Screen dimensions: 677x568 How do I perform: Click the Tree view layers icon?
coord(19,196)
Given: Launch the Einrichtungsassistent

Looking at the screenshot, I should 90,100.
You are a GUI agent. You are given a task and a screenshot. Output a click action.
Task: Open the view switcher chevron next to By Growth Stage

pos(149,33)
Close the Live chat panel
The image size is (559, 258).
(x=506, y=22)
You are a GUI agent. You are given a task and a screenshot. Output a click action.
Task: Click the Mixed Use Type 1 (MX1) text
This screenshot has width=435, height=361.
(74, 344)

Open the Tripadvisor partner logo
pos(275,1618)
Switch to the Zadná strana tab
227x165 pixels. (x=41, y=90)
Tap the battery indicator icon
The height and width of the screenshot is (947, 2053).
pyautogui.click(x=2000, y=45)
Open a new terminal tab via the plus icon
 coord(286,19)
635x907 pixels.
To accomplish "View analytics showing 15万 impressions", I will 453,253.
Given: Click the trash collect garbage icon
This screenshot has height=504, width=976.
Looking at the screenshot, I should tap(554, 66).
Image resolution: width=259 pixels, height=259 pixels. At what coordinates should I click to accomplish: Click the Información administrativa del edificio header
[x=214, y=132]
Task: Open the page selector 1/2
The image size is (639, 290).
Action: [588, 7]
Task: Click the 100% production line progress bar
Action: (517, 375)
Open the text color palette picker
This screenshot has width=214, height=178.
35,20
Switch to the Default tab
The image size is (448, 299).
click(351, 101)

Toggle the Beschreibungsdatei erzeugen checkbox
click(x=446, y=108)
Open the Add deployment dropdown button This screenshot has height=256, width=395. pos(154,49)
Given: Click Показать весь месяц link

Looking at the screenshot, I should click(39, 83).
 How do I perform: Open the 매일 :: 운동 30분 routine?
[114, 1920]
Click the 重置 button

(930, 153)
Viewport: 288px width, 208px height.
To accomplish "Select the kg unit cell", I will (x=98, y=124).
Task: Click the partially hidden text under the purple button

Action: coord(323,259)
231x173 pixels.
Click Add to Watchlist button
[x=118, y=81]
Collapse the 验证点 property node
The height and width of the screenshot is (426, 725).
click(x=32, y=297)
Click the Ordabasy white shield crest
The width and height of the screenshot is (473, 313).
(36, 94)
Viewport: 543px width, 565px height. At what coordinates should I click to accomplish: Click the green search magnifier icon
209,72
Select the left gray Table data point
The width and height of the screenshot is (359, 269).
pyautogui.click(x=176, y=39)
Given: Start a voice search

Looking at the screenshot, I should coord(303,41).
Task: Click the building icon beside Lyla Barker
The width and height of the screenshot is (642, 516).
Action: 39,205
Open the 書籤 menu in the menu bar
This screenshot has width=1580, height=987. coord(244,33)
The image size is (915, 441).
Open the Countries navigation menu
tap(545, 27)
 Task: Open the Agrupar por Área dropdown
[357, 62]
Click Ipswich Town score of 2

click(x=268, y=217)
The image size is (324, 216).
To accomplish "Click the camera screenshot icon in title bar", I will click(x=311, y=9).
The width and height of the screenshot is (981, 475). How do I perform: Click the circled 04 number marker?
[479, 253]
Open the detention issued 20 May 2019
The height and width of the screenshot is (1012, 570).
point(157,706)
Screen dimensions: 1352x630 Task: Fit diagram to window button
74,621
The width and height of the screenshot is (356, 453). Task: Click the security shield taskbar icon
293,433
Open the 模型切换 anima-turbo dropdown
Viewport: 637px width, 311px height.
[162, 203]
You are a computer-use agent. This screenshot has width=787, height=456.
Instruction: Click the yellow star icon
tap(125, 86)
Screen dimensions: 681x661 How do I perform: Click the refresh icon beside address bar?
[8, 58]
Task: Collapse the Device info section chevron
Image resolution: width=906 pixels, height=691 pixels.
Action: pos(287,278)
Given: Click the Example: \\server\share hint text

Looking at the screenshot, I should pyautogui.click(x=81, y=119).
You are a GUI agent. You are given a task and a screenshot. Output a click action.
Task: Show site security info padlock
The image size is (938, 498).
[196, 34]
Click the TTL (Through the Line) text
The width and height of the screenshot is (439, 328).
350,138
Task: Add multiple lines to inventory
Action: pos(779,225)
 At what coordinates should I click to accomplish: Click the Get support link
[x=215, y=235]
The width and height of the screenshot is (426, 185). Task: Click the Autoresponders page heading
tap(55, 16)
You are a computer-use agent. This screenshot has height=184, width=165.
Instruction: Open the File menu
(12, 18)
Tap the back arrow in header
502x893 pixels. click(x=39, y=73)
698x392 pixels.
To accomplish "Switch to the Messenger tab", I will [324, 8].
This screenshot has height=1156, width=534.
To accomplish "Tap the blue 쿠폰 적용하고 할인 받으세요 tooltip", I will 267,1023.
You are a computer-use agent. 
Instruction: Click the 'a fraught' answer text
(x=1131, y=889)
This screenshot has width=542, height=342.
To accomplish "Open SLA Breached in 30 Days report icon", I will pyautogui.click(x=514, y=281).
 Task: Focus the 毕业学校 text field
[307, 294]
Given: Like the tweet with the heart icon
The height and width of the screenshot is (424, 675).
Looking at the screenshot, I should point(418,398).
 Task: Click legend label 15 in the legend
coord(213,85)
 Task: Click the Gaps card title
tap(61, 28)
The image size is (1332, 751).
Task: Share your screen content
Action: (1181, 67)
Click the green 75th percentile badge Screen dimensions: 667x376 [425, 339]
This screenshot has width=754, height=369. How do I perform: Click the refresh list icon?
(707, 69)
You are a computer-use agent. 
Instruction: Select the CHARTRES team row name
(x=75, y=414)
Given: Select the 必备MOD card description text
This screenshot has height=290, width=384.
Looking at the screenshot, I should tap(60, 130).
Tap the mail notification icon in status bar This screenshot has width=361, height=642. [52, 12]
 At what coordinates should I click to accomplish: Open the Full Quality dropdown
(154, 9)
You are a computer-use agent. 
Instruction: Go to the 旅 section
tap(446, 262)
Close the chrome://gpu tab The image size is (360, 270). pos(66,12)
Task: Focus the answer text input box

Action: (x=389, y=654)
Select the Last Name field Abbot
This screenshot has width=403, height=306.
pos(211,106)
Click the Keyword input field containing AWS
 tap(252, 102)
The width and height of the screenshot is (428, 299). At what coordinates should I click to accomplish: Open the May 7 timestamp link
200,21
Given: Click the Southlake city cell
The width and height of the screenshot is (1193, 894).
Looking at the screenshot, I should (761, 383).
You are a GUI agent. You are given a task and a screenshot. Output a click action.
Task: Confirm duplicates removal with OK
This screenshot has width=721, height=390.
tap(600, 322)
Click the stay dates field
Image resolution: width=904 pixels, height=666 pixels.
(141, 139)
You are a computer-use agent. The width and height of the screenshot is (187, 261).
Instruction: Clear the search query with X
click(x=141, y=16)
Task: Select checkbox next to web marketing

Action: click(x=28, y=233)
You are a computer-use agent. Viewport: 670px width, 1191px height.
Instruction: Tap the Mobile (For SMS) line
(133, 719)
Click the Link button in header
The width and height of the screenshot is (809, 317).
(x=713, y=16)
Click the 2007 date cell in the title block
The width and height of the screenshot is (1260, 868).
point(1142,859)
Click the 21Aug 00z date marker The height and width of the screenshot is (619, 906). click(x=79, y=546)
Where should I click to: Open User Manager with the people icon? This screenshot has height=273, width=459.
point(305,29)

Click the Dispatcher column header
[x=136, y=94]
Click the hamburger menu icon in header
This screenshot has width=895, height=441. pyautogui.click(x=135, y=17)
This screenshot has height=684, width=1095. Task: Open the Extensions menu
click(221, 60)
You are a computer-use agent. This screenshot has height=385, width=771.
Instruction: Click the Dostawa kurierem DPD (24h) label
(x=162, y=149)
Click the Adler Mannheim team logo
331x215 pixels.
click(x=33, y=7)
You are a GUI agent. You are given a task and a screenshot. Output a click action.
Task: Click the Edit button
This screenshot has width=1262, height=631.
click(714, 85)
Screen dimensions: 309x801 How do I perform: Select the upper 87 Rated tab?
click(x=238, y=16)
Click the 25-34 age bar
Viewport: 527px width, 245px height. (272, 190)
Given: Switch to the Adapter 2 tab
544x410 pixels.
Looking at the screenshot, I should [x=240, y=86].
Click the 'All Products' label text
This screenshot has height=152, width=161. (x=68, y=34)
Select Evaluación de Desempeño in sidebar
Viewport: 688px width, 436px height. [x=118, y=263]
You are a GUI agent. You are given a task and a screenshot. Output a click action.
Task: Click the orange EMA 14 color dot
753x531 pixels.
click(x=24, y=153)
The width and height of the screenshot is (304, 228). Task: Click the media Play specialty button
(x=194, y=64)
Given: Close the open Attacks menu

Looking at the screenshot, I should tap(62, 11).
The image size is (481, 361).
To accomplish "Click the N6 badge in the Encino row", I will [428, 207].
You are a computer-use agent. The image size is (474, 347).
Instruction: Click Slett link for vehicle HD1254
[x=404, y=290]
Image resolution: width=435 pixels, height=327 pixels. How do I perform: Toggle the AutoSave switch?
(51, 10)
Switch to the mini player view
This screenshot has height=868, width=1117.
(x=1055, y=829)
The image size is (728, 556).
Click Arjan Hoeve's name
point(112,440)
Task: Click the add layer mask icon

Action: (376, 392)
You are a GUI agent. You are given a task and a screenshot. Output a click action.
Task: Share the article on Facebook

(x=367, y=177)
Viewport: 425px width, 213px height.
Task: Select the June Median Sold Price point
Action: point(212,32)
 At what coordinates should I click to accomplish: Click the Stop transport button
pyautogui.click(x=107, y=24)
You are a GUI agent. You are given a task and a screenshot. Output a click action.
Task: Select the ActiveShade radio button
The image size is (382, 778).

• • •

## Exercise directions:
Please reproduce the lines from the line with "Click the 21Aug" to the line with "Given: Switch to the Adapter 2 tab", both ends included, exactly as they appear above.

## Response below:
Click the 21Aug 00z date marker The height and width of the screenshot is (619, 906). click(x=79, y=546)
Where should I click to: Open User Manager with the people icon? This screenshot has height=273, width=459.
point(305,29)

Click the Dispatcher column header
[x=136, y=94]
Click the hamburger menu icon in header
This screenshot has width=895, height=441. pyautogui.click(x=135, y=17)
This screenshot has height=684, width=1095. Task: Open the Extensions menu
click(221, 60)
You are a computer-use agent. This screenshot has height=385, width=771.
Instruction: Click the Dostawa kurierem DPD (24h) label
(x=162, y=149)
Click the Adler Mannheim team logo
331x215 pixels.
click(x=33, y=7)
You are a GUI agent. You are given a task and a screenshot. Output a click action.
Task: Click the Edit button
This screenshot has width=1262, height=631.
click(714, 85)
Screen dimensions: 309x801 How do I perform: Select the upper 87 Rated tab?
click(x=238, y=16)
Click the 25-34 age bar
Viewport: 527px width, 245px height. (272, 190)
Given: Switch to the Adapter 2 tab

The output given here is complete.